This is confirmed when we compare God’s post-flood covenant with Noah with the Genesis 1 creation account. To Noah and his sons the Lord says:
Be fruitful and increase in number and fill the earth. The fear and dread of you will fall on all the beasts of the earth and all the birds in the sky, on every creature that moves along the ground, and on all the fish in the sea; they are given into your hands. Everything that lives and moves will be food for you. Just as I gave you the green plants, I now give you everything. But you must not eat meat that has its lifeblood still in it (Gen. 9: 1-4).
The command to Noah is very close to the command given to Adam and Eve in Genesis 1. But now the animal kingdom has “fear and dread” towards humans and humans are for the first time allowed to eat animals instead of “green plants” alone. This implies that the fear, dread and violence that presently permeates creation was not part of the original creation that God pronounced “good” (Gen 1:31).
What also confirms this perspective is that when the Kingdom comes in fullness at the end of the age, God’s original vision for a non-violent creation will be restored. In that day, Isaiah says,
The wolf will live with the lamb, the leopard will lie down with the goat, the calf and the lion and the yearling together; and a little child will lead them. The cow will feed with the bear, their young will lie down together, and the lion will eat straw like the ox. Infants will play near the hole of the cobra; young children will put their hands into the viper’s nest. They will neither harm nor destroy on all my holy mountain, for the earth will be filled with the knowledge of the LORD as the waters cover the sea (Isa 11:6-9).

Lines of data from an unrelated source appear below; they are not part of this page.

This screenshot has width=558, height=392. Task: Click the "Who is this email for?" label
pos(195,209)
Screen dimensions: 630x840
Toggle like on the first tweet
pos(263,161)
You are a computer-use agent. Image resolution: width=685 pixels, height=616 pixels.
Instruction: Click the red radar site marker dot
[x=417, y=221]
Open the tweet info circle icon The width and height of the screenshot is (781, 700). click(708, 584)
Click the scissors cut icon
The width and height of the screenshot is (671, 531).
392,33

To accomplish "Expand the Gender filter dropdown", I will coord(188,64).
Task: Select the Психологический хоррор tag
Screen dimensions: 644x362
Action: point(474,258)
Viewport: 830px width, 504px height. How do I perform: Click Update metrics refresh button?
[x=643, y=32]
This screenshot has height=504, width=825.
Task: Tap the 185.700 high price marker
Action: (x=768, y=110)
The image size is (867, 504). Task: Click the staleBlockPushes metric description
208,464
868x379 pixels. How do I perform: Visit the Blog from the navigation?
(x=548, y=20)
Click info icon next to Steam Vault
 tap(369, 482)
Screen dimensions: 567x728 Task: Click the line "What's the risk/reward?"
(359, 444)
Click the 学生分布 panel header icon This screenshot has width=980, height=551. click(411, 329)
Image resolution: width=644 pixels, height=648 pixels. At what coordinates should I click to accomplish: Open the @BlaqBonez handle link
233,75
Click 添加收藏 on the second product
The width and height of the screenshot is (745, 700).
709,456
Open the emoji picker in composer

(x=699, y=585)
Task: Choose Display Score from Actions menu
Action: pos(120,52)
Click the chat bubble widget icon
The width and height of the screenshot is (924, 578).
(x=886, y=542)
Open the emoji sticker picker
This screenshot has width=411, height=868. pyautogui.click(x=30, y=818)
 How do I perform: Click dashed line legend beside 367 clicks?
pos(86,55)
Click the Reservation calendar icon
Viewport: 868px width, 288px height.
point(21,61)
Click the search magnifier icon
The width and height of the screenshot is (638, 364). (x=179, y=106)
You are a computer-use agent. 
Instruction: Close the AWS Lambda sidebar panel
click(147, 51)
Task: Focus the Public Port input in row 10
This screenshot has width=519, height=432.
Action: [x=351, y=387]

Along the same lines, Hosea paints a picture of a future era when God will make a covenant of non-violence that includes the animal Kingdom:
In that day I will make a covenant for them with the beasts of the field, the birds in the sky and the creatures that move along the ground. Bow and sword and battle I will abolish from the land, so that all may lie down in safety (Hosea 2:18)
There was no violence in the beginning and there will be no violence in the end. There is violence now only because humans, the landlords of the earth, rebelled against God and allowed the Powers of evil to corrupt the creation.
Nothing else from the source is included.